1– Les parents ont-ils raison d’avoir peur pour l’avenir de leurs enfants?
– La peur est toujours mauvaise conseillère, surtout lorsqu’il s’agit d’une peur pour les autres. Se laisser prendre par la peur, c’est penser l’éducation sans la confiance, ce qui est un contresens. La peur est aussi à l’origine de la course folle à la performance et à la puissance qui sévit aujourd’hui un peu partout et dans tous les domaines de la vie. Le vrai danger se situe justement dans cette course dont on sait qu’elle est meurtrière et ne peut aboutir qu’au chaos, au néant et au malheur collectif.

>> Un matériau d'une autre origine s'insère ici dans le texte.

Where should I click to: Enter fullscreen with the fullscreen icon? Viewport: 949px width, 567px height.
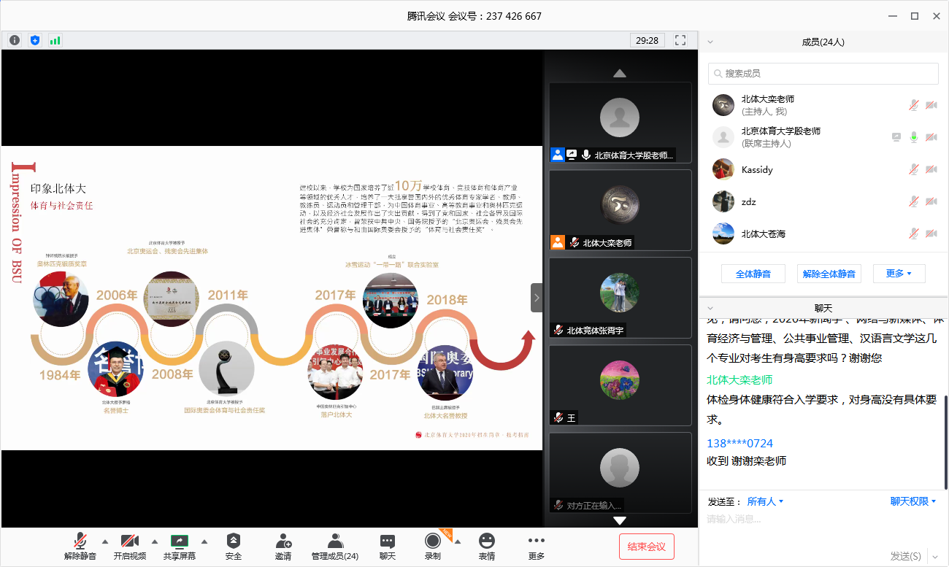[x=680, y=40]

2– N’êtes-vous pas un peu pessimiste?
– Je ne crois pas. On ne peut pas «bien» vivre en étant mus par la peur et dans le seul but de sauver le présent «chacun pour soi». Soyons honnêtes, le sauve-qui-peut individuel prévaut trop souvent aujourd’hui dans le monde éducatif, creusant ainsi l’écart injuste entre ceux qui peuvent et ceux qui ne peuvent pas. Ainsi tous les moyens sont bons pour que son enfant soit le meilleur – quitte à ce qu’il mette en danger son équilibre et sa santé –, entre dans le monde du travail – quitte à ce qu’il joue malhonnêtement des coudes et écrase le voisin-, échappe par le jeu des privilèges aux dangers écologiques. Le «sauve-qui-peut» immédiat et individualiste n’a jamais permis de construire une société heureuse, une société qui donne une place digne à chacun et permet la fraternité. Or, n’est-ce pas ce que nous voulons pour nos enfants: qu’ils soient heureux au milieu et avec les autres?
3– Que préconisez-vous?
– Ce n’est pas tant la compétition ni la recherche de performance qu’il faut combattre. Nous savons qu’elles représentent des leviers de progrès. Mais c’est le caractère individualiste, immédiat et toujours plus rapide de cette recherche. Nous devons modifier notre rapport au temps, en renouant avec des traditions culturelles et spirituelles qui font droit à la mémoire et à la transcendance. Sans cela, comment échapper à la dictature du «tout tout de suite» et du «toujours plus» qui étouffe la peur de l’avenir mais ne donne pas les moyens aux jeunes de le construire. En ce sens, je pense à la tradition chrétienne et à la richesse de ses grands thèmes tels que la Loi donnée, reçue, transmise, l’Alliance rompue et renouvelée, le temps perpétué, le pardon offert. Même dans nos églises chrétiennes, il y a une tendance à privilégier l’immédiat de l’Agape qui «sauve» le présent au détriment de l’Espérance qui fait mémoire du passé pour ouvrir les portes de l’avenir. Dans une société qui exige que nos enfants montrent sans arrêt leurs capacités jusqu’à épuisement, il est important de leur offrir des lieux et des temps de retrait, de gratuité pour qu’ils puissent panser leurs blessures, se ressourcer, retrouver des forces intérieures et penser une autre image de la vie heureuse, plus tenable psychiquement et moralement. Ainsi, ils pourront mieux se préparer à répondre aux exigences de la vie moderne quitte à renoncer à toutes les satisfaire. Mais pour que nos jeunes aient envie d’entrer dans cette démarche, il faut qu’il rencontre des adultes qui sachent eux aussi reprendre souffle.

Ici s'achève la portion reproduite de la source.